Here are three things you can do every day to make your relationship stronger over time. Small changes can sometimes make the biggest differences.
1. Turn toward
How do you respond to your partner? Do you ignore them (turn away) or engage them (turn toward them)? The Gottmans wanted to assess these patterns, so they created an apartment lab and studied couples who stayed there for 24 hours.
“One of the most powerful things we discovered in our apartment lab was that people were always reaching out for connections,” says John. “They’re making bids for conversation, for touch, and for affection quite often, and the partner’s reaction is critical.”
Namely, they found couples who wound up divorcing seven years after their wedding had only turned toward their partner’s bids for connection 33% of the time. “Whereas the couples who were still married (prior to six years ago) had turned toward those couples 86% of the time. So these small moments are compelling,” John adds.
What does a bid for connection look like, you ask? Well, it can be as simple as: “Honey, look at that bluebird outside. Is that a blue jay?” If you ignore their observation completely, that’s turning away; if you respond with a shared interest, that’s turning toward.

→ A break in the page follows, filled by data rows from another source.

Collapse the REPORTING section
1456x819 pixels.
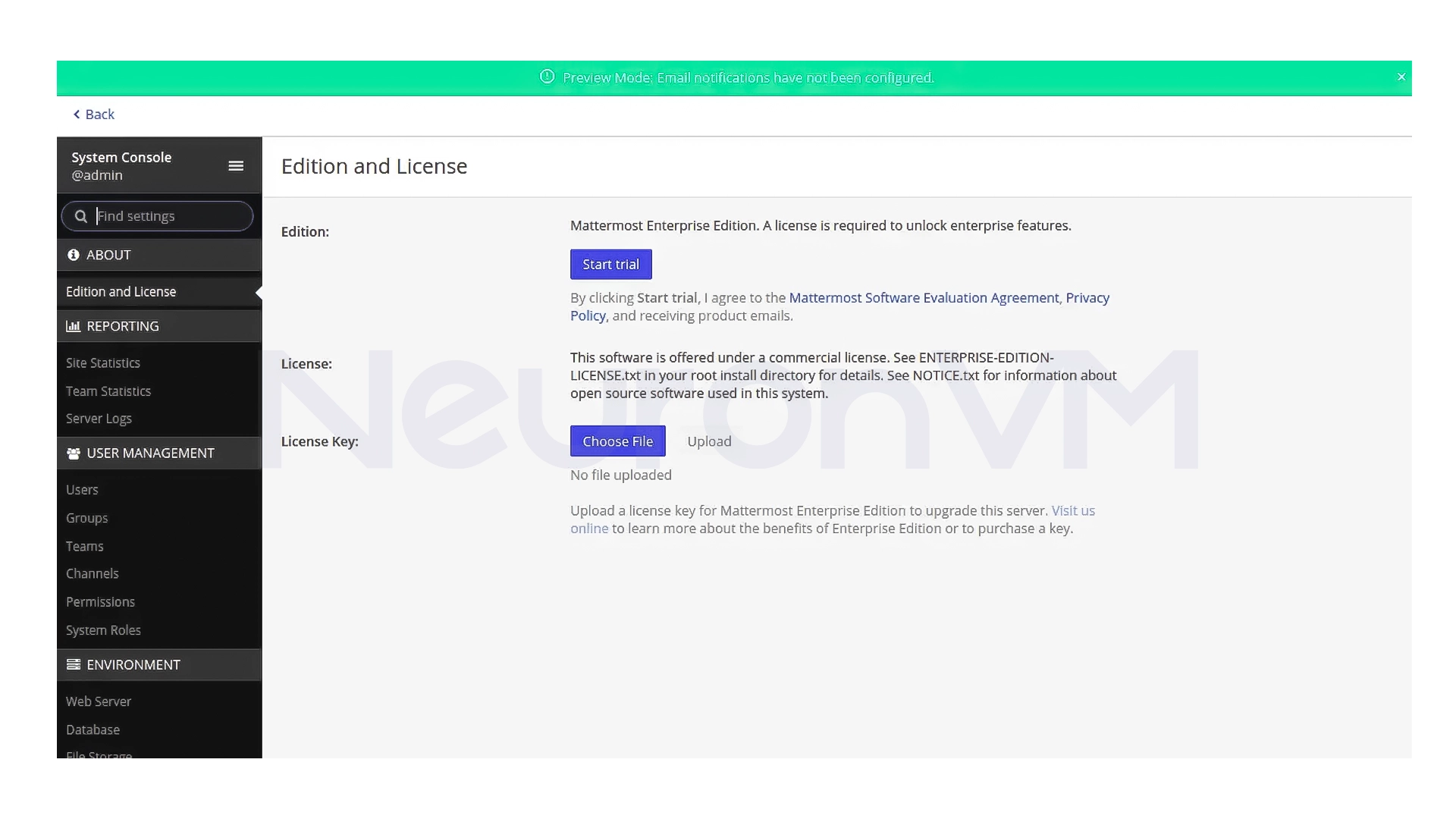123,326
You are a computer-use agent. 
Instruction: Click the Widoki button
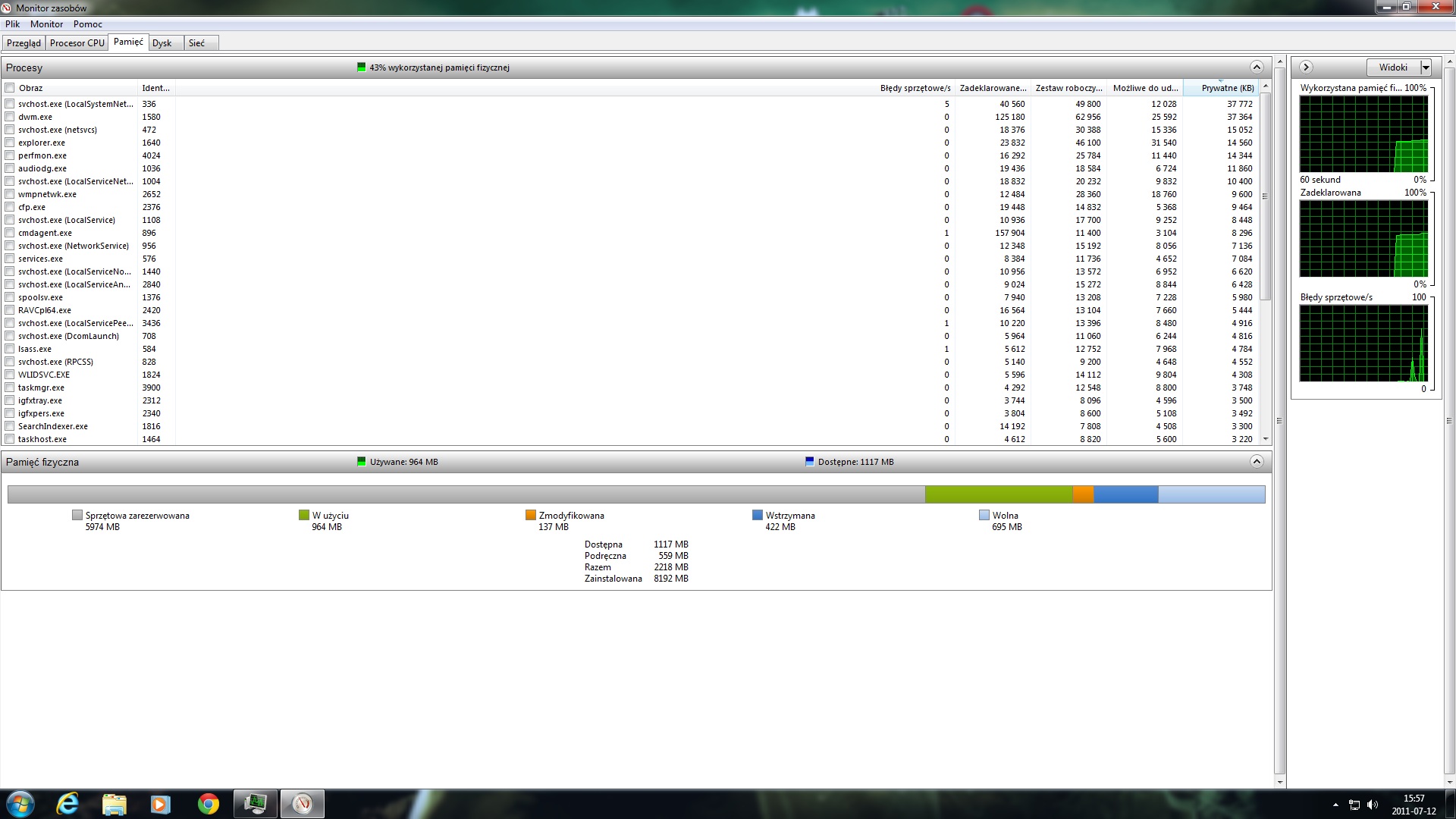pos(1392,67)
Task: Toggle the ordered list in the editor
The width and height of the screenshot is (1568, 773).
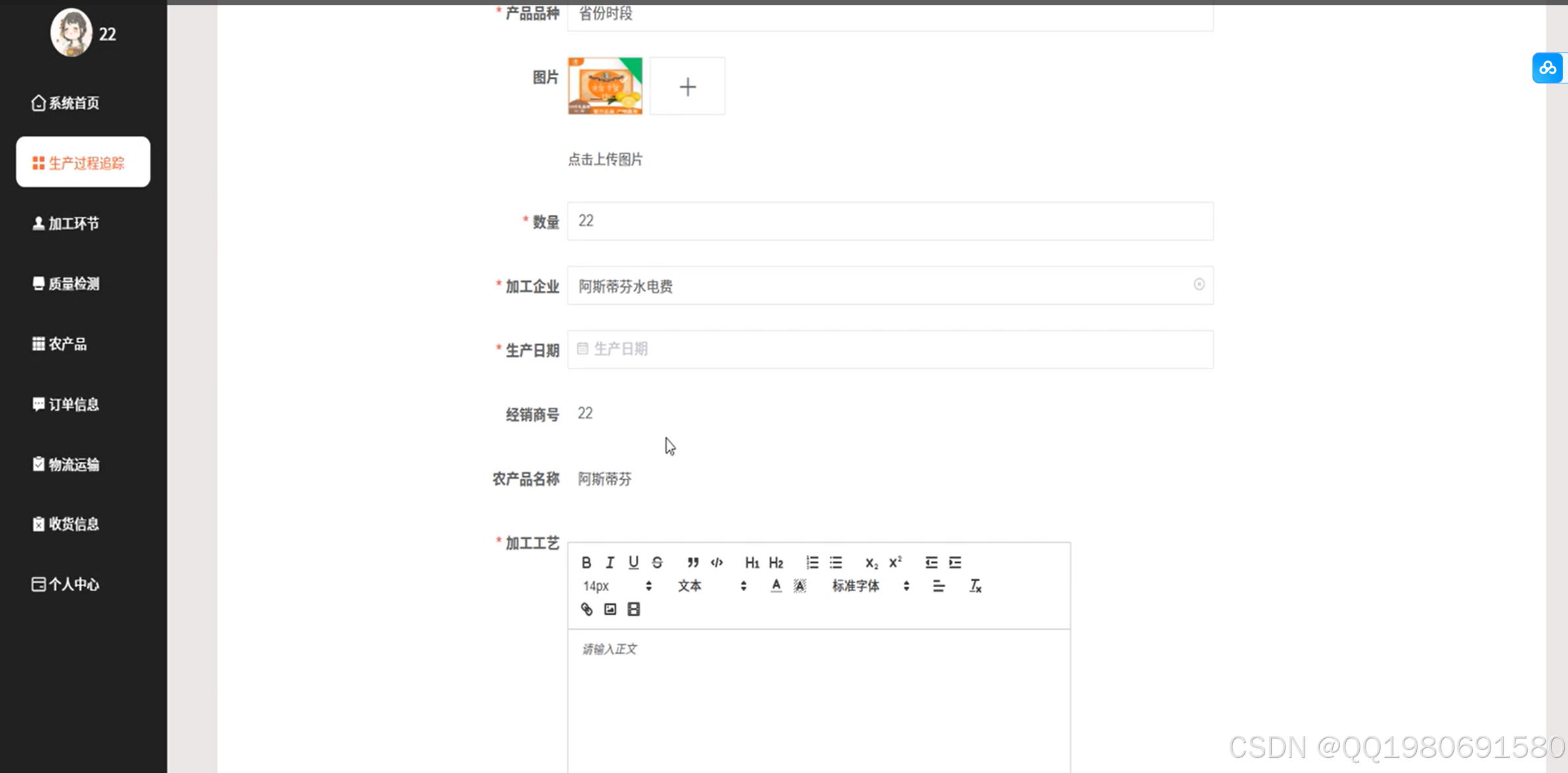Action: click(x=811, y=562)
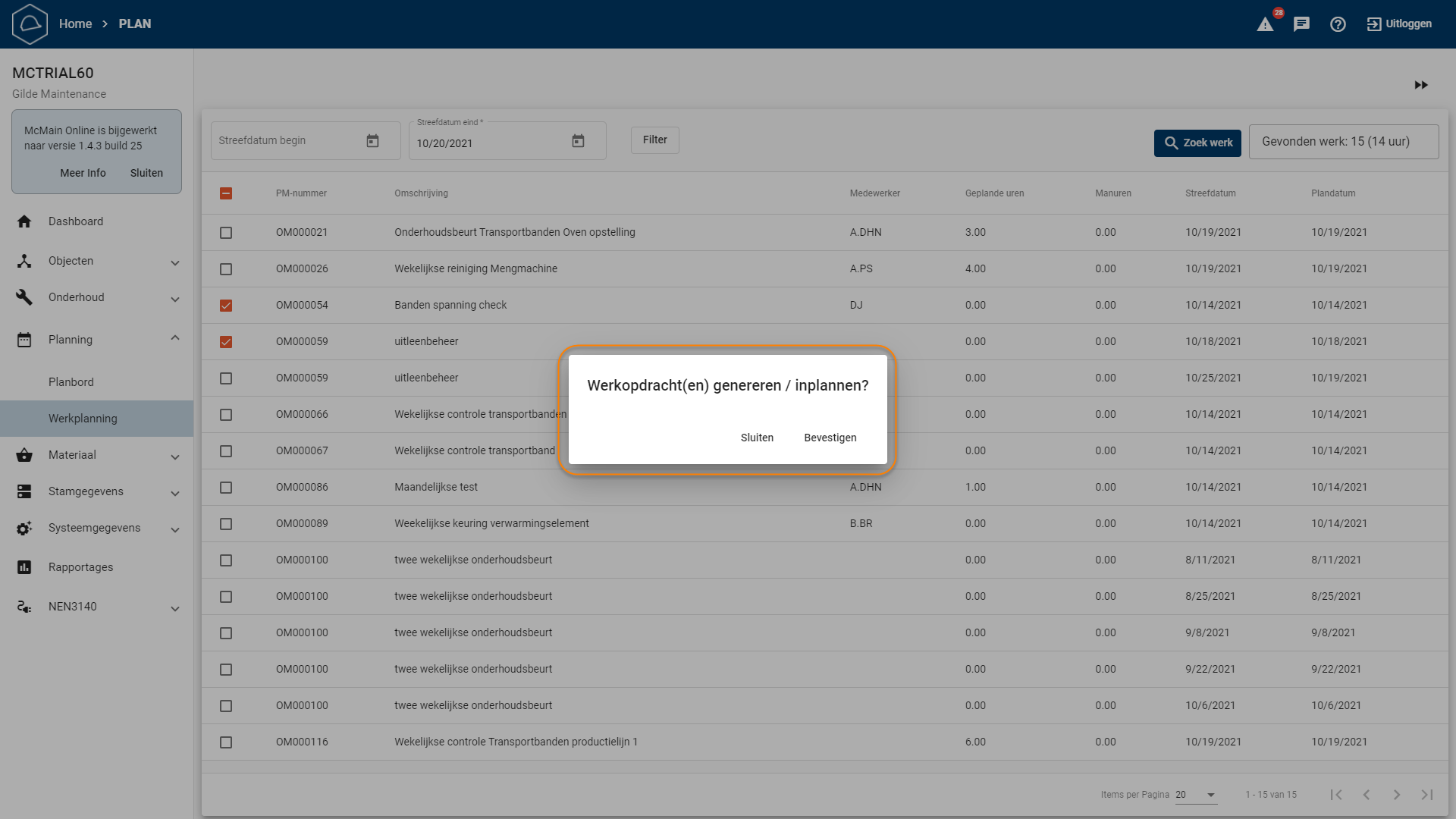Uncheck the OM000054 Banden spanning check row
This screenshot has width=1456, height=819.
pyautogui.click(x=226, y=306)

“And that makes all the difference in the quality of friendship, the quality of passion and romance in the relationship, as well as conflict,” says Julie. “[Bids for connection] can be tiny or big, but the important thing is that the tiny ones are just as important to keep fulfilling as the big ones.”
2. Give compliments.
Compliments shouldn’t end at courtship. Many people might think that when you’re in a secure, loving relationship, you don’t need reassurance from your partner anymore—but according to Julie, that could not be more false.
“We continue to need a little reassurance that we’re lovable, that we’re worthy, that we’re enough for our partners… I’ve never met somebody who has surpassed their need for compliments.”
She talks about a study in which couples were watched for an evening in their own homes and the number of positive interactions between them was counted.The results? Couples in unhappy marriages underestimated the number of positive interactions in their marriage by 50%.
“When you say thank you when you compliment your partner, you’re building this culture of appreciation in the relationship that is such a cushion for dealing with the world’s everyday stresses,” affirms John. “It’s just mighty.”
3. physical touch
Touch is essential for healthy relationships, according to the Gottmans (even if physical touch isn’t your love language). That doesn’t mean you have to make sweeping gestures every time you’re out in public, but touch is an integral part of the connection. In fact, “touch is as essential to our well-being as food, water, and exercise,” says Julie.
Think about it: Humans are social beings who depend on each other to survive. It’s why extreme loneliness is associated with a greater mortality risk. “And part of that connection we need for our survival is touch,” Julie adds.
John references the classic study by psychologist Harry Harlow, Ph.D., where researchers gave baby monkeys a wire “mother” that provided milk and a cloth “mother” that provided contact comfort in their cage. When those baby monkeys became frightened, they ran straight toward that cloth mother. “So there’s a basic drive in all mammals for a connection, and touch is a part of that,” John says.
And again, it doesn’t have to be a sexual or intimate touch. “It can be just a touch on the arm, a touch on the shoulder, holding hands—whatever it is, touch makes a gigantic difference in relationships,” adds Julie.
You don’t have to perform grand romantic gestures to secure long-lasting love. According to the Gottmans, small, everyday habits tend to impact the relationship significantly over time. Small, everyday habits tend to impact the relationship significantly over time.
These tips take less than five seconds to practice—an exciting response, a genuine compliment, a touch on the shoulder—but they can influence your partnership in a significant way.